Jun 18 2008
Three Levels of Internet Strategy
“How to develop the web site?”, asks the web designer.
“How to get more free search engine traffic?”, asks the search engine optimization expert.
“Is it the right business model?”, asks the Internet consultant.
These three questions reflect the three levels of Internet strategy when we decide on using the Internet to help our business. The three levels are technical, marketing and business levels.
The technical level concerns of domain name, hosting, web development, user interface design, programming, content, graphic design and e-commerce. The objective is to develop an attractive, user-friendly, informative and useful web site for the target visitors.
The marketing level concerns of online branding, keyword research, search engine optimization and positioning (SEO or SEOP), social media marketing, PPC advertising, email marketing, viral marketing, blog marketing, Internet marketing and others.
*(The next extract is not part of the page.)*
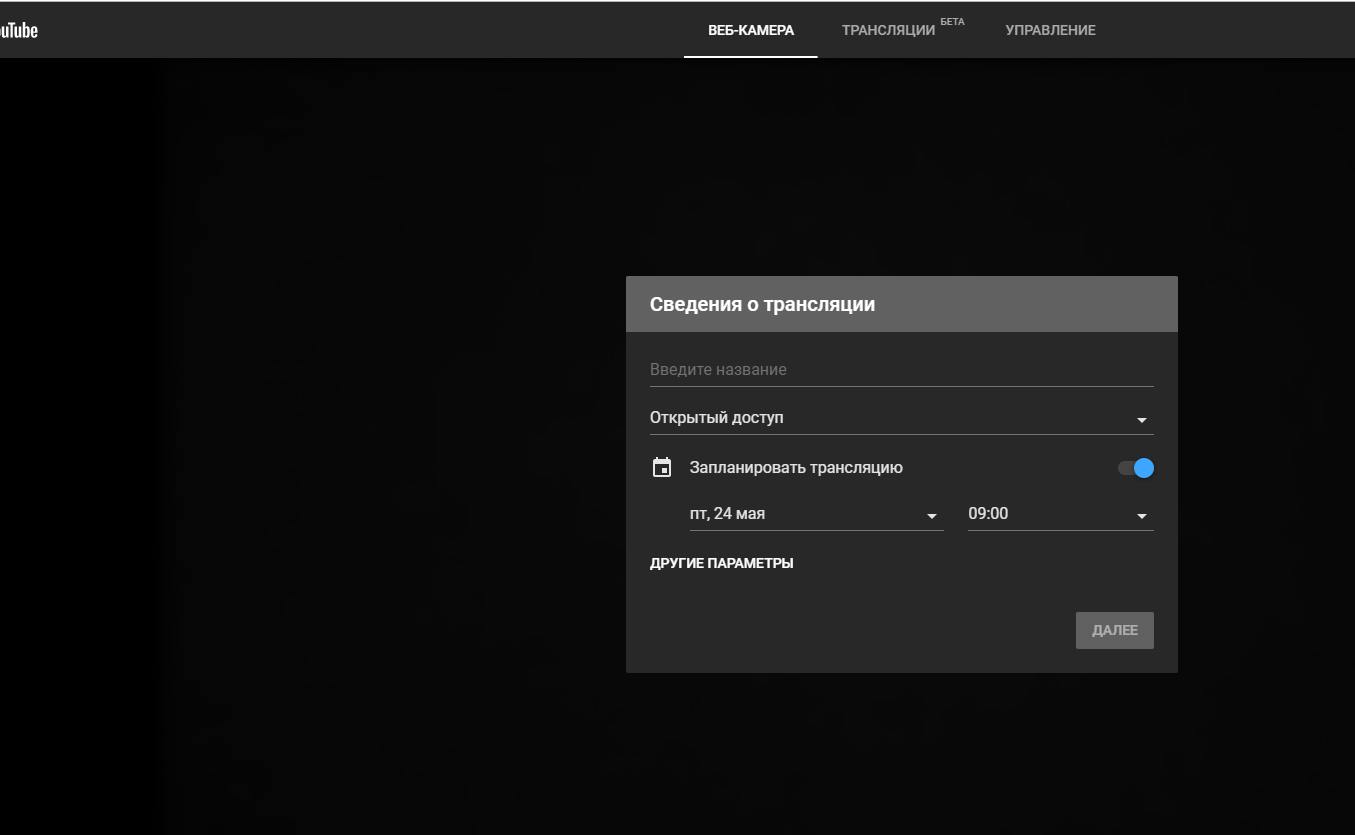Expand the Открытый доступ dropdown arrow
The width and height of the screenshot is (1355, 835).
click(x=1141, y=420)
The objective is to reach out to and attract web site traffic from the target visitors.
The business level concerns of aligning the Internet strategy to the business strategy of the organization (not the other way round!). It questions how the Internet can help in achieving the organizational goals and decides on the right business model. In many cases, the Internet can be used to gain competitive advantages. It can also be an enabler to transform the business strategy and even create a blue ocean of uncontested market space!
The business level defines the business model on the Internet. The marketing level creates the demand. The technical level forms the customer experience. They are not mutually exclusive, but are complimentary to one another.
But planning should flow top-down from the business level to the marketing level to the technical level. A company’s Internet strategy should be approached first from a business point of view, not from a technical point of view.
How are your web site doing now? Are you taking care of all these levels above?